• _INSTRUCTIONS TO FOLLOW_: Only one stretch of the data below should be repeated: the lines from the line containing "Decrement the Y" through the line containing "Given: Enable automatic", inclusive, exactly as they are.

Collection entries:
━━━

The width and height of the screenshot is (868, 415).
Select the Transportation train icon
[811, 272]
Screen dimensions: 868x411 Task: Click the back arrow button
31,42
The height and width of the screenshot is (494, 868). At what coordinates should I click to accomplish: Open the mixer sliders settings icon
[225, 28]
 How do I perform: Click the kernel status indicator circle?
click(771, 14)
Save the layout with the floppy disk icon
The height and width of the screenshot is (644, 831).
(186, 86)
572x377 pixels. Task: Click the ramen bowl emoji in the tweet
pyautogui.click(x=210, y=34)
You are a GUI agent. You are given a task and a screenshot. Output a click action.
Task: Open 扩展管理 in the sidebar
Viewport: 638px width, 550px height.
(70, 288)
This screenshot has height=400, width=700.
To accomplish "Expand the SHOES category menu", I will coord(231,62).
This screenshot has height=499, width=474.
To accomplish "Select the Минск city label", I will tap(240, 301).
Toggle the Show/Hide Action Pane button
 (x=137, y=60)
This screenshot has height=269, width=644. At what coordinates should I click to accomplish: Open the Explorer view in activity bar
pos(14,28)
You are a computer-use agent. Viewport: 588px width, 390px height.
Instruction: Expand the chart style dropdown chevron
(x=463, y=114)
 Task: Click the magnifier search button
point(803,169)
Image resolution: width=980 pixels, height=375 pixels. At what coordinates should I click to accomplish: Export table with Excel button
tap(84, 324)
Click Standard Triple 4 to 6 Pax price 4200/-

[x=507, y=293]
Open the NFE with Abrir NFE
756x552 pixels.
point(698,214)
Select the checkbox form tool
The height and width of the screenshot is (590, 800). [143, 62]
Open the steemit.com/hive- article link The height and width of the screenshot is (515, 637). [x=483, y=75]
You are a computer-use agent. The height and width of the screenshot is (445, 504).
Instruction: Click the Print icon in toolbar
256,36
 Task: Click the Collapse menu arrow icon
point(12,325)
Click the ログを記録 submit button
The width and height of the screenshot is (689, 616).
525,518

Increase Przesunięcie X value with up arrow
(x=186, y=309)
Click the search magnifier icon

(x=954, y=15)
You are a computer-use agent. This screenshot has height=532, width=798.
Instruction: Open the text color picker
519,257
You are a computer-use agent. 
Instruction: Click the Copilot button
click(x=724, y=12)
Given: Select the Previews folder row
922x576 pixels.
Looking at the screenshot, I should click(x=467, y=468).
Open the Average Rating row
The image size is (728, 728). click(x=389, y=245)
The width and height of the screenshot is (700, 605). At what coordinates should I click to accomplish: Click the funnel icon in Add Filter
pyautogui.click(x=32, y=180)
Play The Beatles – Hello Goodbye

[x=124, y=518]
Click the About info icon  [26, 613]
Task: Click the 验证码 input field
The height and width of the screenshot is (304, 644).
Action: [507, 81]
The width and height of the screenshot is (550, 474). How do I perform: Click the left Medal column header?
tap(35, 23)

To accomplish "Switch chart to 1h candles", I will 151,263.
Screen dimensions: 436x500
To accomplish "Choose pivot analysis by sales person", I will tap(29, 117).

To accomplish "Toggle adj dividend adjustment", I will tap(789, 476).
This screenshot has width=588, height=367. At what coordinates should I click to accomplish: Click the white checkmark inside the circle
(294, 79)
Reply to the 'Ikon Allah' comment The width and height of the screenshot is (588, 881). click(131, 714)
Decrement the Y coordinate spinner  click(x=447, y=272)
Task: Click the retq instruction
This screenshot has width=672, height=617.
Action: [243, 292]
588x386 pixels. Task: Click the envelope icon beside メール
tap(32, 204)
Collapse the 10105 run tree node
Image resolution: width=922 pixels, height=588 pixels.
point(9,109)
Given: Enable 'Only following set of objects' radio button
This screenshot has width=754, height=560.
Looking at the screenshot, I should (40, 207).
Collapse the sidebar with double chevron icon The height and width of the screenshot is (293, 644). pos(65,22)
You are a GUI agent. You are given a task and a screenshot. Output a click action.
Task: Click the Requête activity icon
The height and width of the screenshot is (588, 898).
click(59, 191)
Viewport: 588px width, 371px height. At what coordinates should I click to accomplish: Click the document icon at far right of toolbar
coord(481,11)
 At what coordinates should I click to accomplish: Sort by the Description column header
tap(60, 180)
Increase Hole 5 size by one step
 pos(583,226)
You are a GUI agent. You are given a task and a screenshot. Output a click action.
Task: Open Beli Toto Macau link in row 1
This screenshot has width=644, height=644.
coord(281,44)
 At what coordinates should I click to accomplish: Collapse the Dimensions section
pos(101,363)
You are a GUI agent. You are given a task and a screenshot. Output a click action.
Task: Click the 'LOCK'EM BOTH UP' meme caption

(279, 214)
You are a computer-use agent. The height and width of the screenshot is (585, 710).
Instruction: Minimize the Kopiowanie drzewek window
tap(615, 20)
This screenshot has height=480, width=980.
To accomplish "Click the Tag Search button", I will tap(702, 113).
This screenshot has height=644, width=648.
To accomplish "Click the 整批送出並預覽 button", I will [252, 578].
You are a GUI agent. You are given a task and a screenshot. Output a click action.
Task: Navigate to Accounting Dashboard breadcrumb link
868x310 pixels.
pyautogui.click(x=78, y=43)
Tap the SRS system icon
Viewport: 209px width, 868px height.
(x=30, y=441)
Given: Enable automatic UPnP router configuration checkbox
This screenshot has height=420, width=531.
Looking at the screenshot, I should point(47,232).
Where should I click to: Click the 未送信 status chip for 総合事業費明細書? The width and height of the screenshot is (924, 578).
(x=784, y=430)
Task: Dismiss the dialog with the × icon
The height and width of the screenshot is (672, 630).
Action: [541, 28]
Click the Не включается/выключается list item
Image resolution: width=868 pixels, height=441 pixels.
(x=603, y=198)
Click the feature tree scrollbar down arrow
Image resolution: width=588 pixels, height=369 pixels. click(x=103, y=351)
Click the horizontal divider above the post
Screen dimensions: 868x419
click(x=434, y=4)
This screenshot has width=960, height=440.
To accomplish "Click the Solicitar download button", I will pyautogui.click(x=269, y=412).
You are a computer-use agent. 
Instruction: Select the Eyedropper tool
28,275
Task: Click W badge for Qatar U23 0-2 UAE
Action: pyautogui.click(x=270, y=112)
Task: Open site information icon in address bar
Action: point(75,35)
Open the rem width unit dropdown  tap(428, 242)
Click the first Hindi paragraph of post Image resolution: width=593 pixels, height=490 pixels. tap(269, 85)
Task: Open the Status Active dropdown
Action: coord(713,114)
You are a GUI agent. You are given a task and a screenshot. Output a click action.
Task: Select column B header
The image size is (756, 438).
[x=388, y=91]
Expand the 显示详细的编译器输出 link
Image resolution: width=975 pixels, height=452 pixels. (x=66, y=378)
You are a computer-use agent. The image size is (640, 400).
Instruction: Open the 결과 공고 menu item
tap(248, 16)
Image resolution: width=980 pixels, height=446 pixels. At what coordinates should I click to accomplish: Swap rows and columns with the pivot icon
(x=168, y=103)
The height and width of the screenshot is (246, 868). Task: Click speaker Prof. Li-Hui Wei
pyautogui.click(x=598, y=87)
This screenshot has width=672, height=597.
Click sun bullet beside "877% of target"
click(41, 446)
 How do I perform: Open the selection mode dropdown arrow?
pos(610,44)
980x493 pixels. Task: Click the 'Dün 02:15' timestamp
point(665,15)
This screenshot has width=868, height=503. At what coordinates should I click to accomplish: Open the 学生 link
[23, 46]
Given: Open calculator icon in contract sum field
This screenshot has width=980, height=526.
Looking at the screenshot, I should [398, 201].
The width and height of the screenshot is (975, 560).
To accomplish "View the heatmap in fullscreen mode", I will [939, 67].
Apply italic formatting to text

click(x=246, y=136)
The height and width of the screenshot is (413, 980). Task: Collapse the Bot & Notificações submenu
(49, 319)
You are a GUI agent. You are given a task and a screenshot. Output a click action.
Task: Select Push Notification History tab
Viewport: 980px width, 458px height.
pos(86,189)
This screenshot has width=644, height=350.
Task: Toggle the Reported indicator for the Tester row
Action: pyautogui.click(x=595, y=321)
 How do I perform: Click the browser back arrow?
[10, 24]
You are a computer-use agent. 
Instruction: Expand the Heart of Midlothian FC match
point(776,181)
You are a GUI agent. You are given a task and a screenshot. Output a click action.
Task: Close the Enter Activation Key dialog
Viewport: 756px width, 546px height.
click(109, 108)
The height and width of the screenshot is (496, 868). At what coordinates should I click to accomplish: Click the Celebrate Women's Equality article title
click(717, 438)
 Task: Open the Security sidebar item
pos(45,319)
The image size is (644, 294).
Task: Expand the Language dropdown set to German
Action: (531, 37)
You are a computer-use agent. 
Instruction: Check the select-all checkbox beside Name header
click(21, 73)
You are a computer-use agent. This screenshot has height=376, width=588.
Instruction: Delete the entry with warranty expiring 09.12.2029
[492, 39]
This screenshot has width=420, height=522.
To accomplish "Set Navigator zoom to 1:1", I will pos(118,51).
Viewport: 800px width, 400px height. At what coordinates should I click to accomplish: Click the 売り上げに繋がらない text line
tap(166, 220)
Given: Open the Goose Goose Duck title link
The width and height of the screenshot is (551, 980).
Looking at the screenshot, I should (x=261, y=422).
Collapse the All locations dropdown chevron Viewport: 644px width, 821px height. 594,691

━━━

• _SOLUTION FOR THIS TASK_:
Decrement the Y coordinate spinner  click(x=447, y=272)
Task: Click the retq instruction
This screenshot has width=672, height=617.
Action: [243, 292]
588x386 pixels. Task: Click the envelope icon beside メール
tap(32, 204)
Collapse the 10105 run tree node
Image resolution: width=922 pixels, height=588 pixels.
point(9,109)
Given: Enable 'Only following set of objects' radio button
This screenshot has width=754, height=560.
Looking at the screenshot, I should (40, 207).
Collapse the sidebar with double chevron icon The height and width of the screenshot is (293, 644). pos(65,22)
You are a GUI agent. You are given a task and a screenshot. Output a click action.
Task: Click the Requête activity icon
The height and width of the screenshot is (588, 898).
click(59, 191)
Viewport: 588px width, 371px height. At what coordinates should I click to accomplish: Click the document icon at far right of toolbar
coord(481,11)
 At what coordinates should I click to accomplish: Sort by the Description column header
tap(60, 180)
Increase Hole 5 size by one step
 pos(583,226)
You are a GUI agent. You are given a task and a screenshot. Output a click action.
Task: Open Beli Toto Macau link in row 1
This screenshot has width=644, height=644.
coord(281,44)
 At what coordinates should I click to accomplish: Collapse the Dimensions section
pos(101,363)
You are a GUI agent. You are given a task and a screenshot. Output a click action.
Task: Click the 'LOCK'EM BOTH UP' meme caption

(279, 214)
You are a computer-use agent. The height and width of the screenshot is (585, 710).
Instruction: Minimize the Kopiowanie drzewek window
tap(615, 20)
This screenshot has height=480, width=980.
To accomplish "Click the Tag Search button", I will tap(702, 113).
This screenshot has height=644, width=648.
To accomplish "Click the 整批送出並預覽 button", I will [252, 578].
You are a GUI agent. You are given a task and a screenshot. Output a click action.
Task: Navigate to Accounting Dashboard breadcrumb link
868x310 pixels.
pyautogui.click(x=78, y=43)
Tap the SRS system icon
Viewport: 209px width, 868px height.
(x=30, y=441)
Given: Enable automatic UPnP router configuration checkbox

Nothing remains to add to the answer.